Lorsqu’il tombe sur  La métamorphose des cloportes, histoire d’un ex-prisonnier qui cherche à retrouver ses anciens complices et les faire casquer, derechef, il  achète les droits. Comme d’habitude, il réunit sa « dream team ». Il hèle l’ami Simonin, pilier essentiel de l’édifice, qui se chargera de l’adaptation, Pierre Granier-Deferre se colle à la mise en scène et lui, se réserve une quarantaine de répliques censées faire rire la France du Général. Au casting, que du beau monde estampillé « France 1965 » : Lino Ventura, Pierre Brasseur, Charles Aznavour, Maurice Biraud, Georges Géret et la caution féminine, l’intrépide Françoise Rosay, toujours prête à refourguer de la belle marchandise. Rien de ce qui transperce les portes blindées ne lui est étranger. Dans le chalumeau ou, plus tard, le papier monnaie (Le cave se rebiffe), elle est redoutable d’efficacité. Le roman publié chez Plon est l’œuvre d’un inconnu.

Un certain Alphonse Boudard (1925-2000), son pedigree interpelle la Rive Gauche plus habituée à voir des Normaliens emprunter la carrière des lettres que des loquedus de son espèce. Il se définit ainsi : « Engagé volontaire, Blessé du poumon, Croix de guerre 1939-1945, Agrégé de l’Université de Fresnes-lez-Rungis ». Un drôle de coco, casseur de coffre-fort, héros de la Seconde Guerre, taulard et tubard qui débarque dans l’édition française comme un érudit chez Morandini. Michel Tournier craque pour « cette langue brutale et cynique (qui) traduit admirablement l’appétit de vivre ». Plon qui possède dans son catalogue une brochette d’académiciens et de colonels en goguette signe trois livres de cet énergumène pour la somme de 2 000 francs : La métamorphose, La Cerise (Prix Sainte-Beuve) et Les Vacances (prémices des Combattants du petit bonheur, Prix Renaudot 1977, qui paraîtra à la Table Ronde).

Cet ancien repris de justice en a sous le pied et dans le citron ! Quelques malveillants snobent ce « sous-Céline » de l’avenue de Choisy, mais l’immense majorité de la profession reconnait un futur cador. Les plus éminents critiques de l’époque (François Bott, Jean-Louis Bory, etc…) saluent l’artiste. A l’ombre ou à l’hosto, Alphonse n’a cessé de cracher de la copie, une prose argotique pleine de noirceur et de volupté. Un robinet de fiel qui se fait plus mélancolique lorsqu’il évoque son cher XIIIème arrondissement : « Même s’il n’est pas très beau, ce coin, s’il pue l’usine, l’eau de vaisselle, les choux de Bruxelles bouillis, l’habit-chiffons-ferraille à vendre, il ne passe pas par-là, l’homme, sans un regret, sans un regard un peu plus tendre ». Avec un premier tirage d’à peine 6 000 exemplaires, La métamorphose ne casse pas la baraque mais permet à Boudard d’envisager une autre vie, cette fois-ci en dehors des barreaux et des murs clos. Au cinéma, le film ne dépassera pas le million d’entrées ce qui est une contre-performance pour Ventura, déjà star du box-office. Les profanateurs d’Audiard crient à la vulgarité générale du propos et jugent la réalisation trop plan-plan.
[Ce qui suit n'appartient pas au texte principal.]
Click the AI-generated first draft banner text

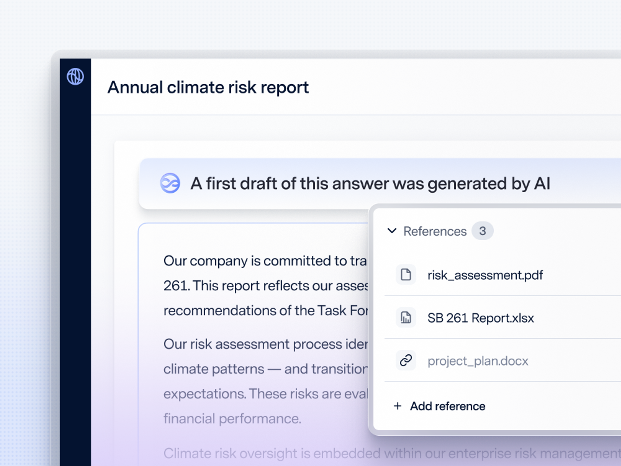click(370, 184)

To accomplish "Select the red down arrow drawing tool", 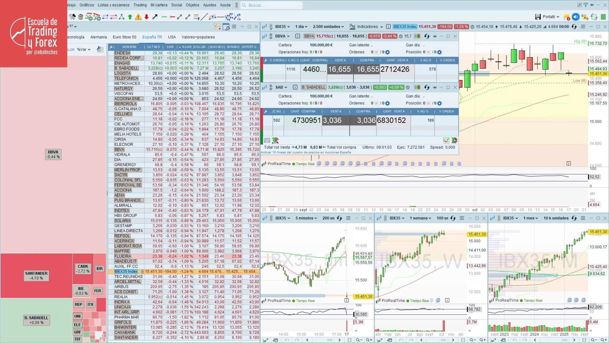I will (x=146, y=16).
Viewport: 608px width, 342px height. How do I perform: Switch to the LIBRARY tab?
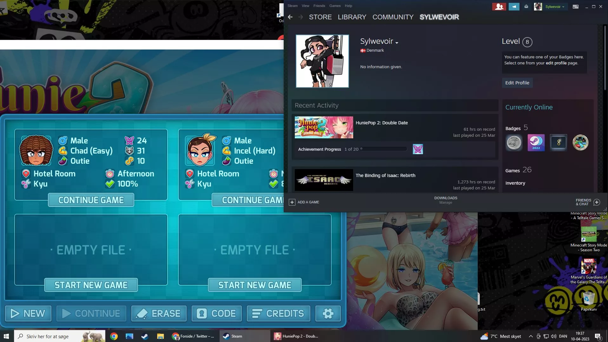pyautogui.click(x=352, y=17)
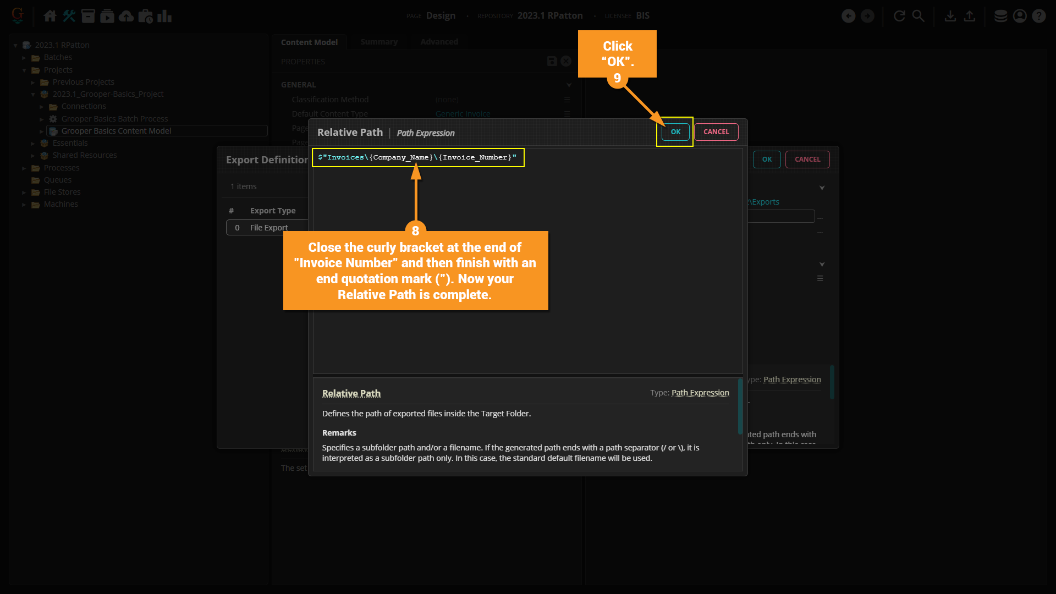Expand the Batches folder node
The image size is (1056, 594).
pyautogui.click(x=24, y=58)

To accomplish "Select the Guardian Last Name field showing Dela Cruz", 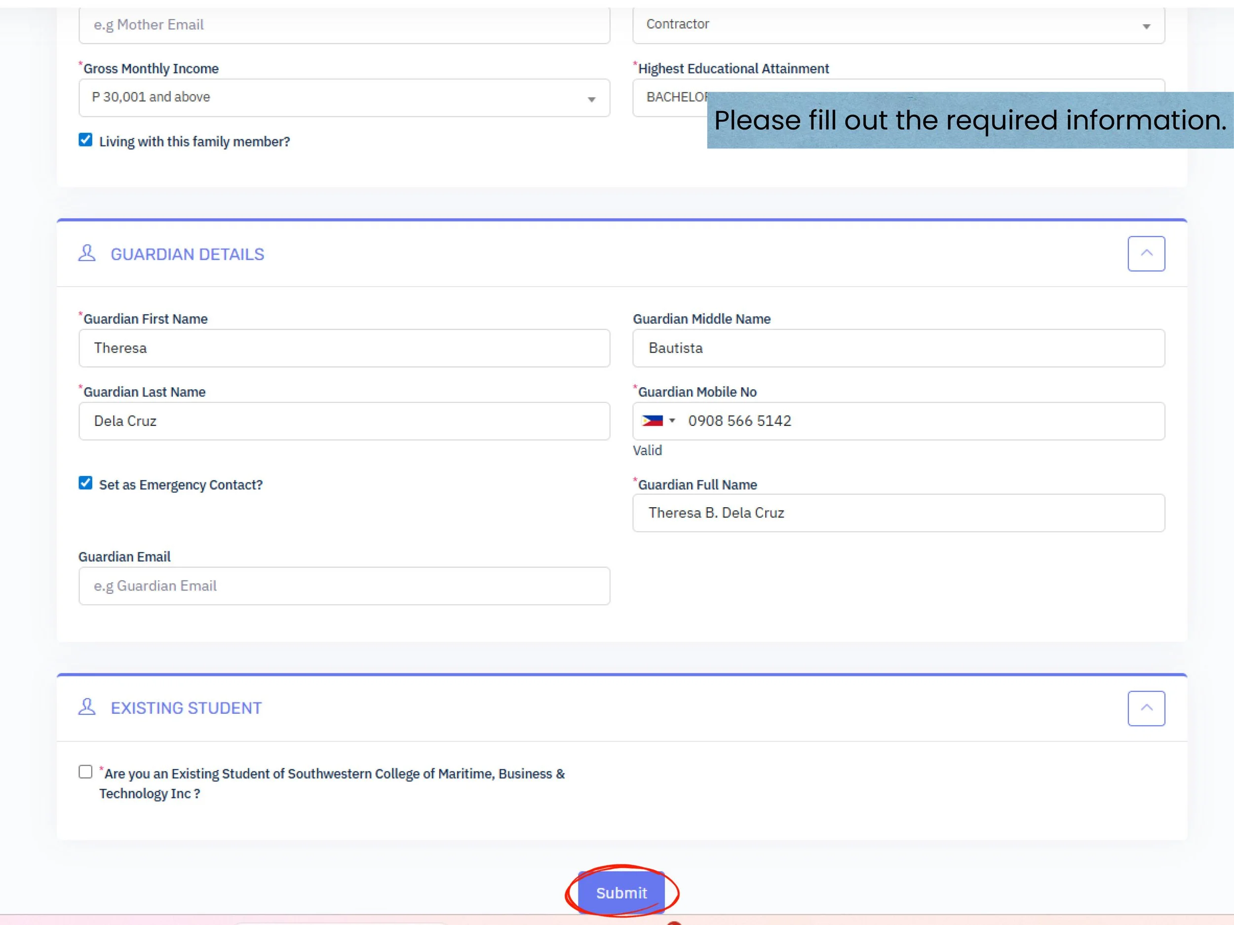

Ce film de construction classique n’a pas vocation à révolutionner le 7ème art, il n’en demeure pas moins un agréable divertissement, hésitant entre la farce et la série noire, bien soutenu par la musique de Jimmy Smith et la présence d’acteurs hors-catégorie. Mention spéciale à Aznavour tordant dans son rôle de fakir et à la sensuelle Irina Demick.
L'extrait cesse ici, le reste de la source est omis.